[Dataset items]
==========

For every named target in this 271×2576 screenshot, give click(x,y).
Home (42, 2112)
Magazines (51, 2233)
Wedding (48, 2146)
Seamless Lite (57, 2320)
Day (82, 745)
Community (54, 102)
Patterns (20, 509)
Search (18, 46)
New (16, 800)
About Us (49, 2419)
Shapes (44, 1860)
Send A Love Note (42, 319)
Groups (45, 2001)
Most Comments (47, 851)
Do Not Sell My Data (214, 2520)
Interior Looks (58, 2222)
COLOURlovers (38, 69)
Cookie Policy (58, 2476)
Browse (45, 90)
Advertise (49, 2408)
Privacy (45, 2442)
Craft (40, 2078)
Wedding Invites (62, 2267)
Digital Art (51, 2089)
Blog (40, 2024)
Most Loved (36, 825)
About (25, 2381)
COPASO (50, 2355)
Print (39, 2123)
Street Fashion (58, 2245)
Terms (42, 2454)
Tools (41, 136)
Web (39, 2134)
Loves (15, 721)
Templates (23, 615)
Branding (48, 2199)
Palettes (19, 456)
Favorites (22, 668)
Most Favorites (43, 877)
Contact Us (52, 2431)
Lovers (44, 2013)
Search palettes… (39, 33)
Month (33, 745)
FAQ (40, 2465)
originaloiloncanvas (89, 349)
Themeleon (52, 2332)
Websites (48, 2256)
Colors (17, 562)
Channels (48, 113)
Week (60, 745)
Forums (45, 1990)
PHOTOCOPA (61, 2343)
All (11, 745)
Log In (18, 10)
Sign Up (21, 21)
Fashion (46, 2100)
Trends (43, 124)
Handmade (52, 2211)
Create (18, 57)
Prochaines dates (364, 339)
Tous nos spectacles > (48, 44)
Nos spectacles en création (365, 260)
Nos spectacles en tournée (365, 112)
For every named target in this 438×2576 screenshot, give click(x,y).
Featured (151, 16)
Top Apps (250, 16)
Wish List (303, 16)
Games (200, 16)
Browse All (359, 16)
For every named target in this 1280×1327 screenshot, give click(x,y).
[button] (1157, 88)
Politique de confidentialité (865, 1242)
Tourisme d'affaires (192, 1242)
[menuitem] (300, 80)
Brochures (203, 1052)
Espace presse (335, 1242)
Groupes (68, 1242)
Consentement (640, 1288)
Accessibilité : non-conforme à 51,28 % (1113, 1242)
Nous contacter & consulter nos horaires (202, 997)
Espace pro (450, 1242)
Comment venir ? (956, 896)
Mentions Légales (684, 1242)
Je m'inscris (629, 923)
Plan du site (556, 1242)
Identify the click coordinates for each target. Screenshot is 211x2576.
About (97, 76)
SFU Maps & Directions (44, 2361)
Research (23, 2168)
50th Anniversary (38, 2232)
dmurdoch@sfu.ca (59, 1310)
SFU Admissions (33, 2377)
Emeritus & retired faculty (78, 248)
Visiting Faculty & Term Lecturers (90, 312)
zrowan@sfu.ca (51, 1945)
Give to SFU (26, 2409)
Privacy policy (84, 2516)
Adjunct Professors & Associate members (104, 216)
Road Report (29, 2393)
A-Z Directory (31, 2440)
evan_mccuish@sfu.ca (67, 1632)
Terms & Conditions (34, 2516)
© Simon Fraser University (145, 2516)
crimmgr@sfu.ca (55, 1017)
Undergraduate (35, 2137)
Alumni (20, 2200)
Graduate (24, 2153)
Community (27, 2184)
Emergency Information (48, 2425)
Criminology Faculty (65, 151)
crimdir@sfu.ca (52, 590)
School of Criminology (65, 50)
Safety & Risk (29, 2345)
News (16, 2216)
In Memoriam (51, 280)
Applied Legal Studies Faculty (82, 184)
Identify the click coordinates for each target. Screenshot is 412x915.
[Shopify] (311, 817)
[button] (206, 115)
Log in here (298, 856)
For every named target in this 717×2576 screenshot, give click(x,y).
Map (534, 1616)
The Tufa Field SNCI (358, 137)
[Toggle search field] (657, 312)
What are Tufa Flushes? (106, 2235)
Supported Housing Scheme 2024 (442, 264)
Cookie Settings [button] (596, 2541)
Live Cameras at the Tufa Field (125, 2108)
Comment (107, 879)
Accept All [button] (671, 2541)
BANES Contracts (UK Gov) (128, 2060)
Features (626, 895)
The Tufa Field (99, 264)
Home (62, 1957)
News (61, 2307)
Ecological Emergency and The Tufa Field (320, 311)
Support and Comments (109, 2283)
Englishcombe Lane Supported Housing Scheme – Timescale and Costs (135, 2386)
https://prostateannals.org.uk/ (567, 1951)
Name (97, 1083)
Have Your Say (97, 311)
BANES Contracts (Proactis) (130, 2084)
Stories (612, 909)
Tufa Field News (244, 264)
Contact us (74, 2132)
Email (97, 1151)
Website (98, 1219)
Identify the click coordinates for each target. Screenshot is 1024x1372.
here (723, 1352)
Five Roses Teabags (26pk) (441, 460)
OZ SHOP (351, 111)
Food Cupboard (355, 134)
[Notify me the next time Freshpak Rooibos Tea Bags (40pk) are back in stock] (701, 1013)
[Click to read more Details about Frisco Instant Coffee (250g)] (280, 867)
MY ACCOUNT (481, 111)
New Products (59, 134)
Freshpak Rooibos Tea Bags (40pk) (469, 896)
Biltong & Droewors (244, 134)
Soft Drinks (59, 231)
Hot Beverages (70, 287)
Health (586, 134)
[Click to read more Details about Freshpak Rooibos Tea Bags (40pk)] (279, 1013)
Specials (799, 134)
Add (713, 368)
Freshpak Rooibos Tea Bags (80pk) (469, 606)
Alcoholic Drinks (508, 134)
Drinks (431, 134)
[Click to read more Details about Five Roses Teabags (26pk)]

==========

Look above for the line that contains "SFU Maps & Directions (44, 2361)". Starting there, transcribe every line exactly until you have copied the line that contains "crimdir@sfu.ca (52, 590)".

SFU Maps & Directions (44, 2361)
Research (23, 2168)
50th Anniversary (38, 2232)
dmurdoch@sfu.ca (59, 1310)
SFU Admissions (33, 2377)
Emeritus & retired faculty (78, 248)
Visiting Faculty & Term Lecturers (90, 312)
zrowan@sfu.ca (51, 1945)
Give to SFU (26, 2409)
Privacy policy (84, 2516)
Adjunct Professors & Associate members (104, 216)
Road Report (29, 2393)
A-Z Directory (31, 2440)
evan_mccuish@sfu.ca (67, 1632)
Terms & Conditions (34, 2516)
© Simon Fraser University (145, 2516)
crimmgr@sfu.ca (55, 1017)
Undergraduate (35, 2137)
Alumni (20, 2200)
Graduate (24, 2153)
Community (27, 2184)
Emergency Information (48, 2425)
Criminology Faculty (65, 151)
crimdir@sfu.ca (52, 590)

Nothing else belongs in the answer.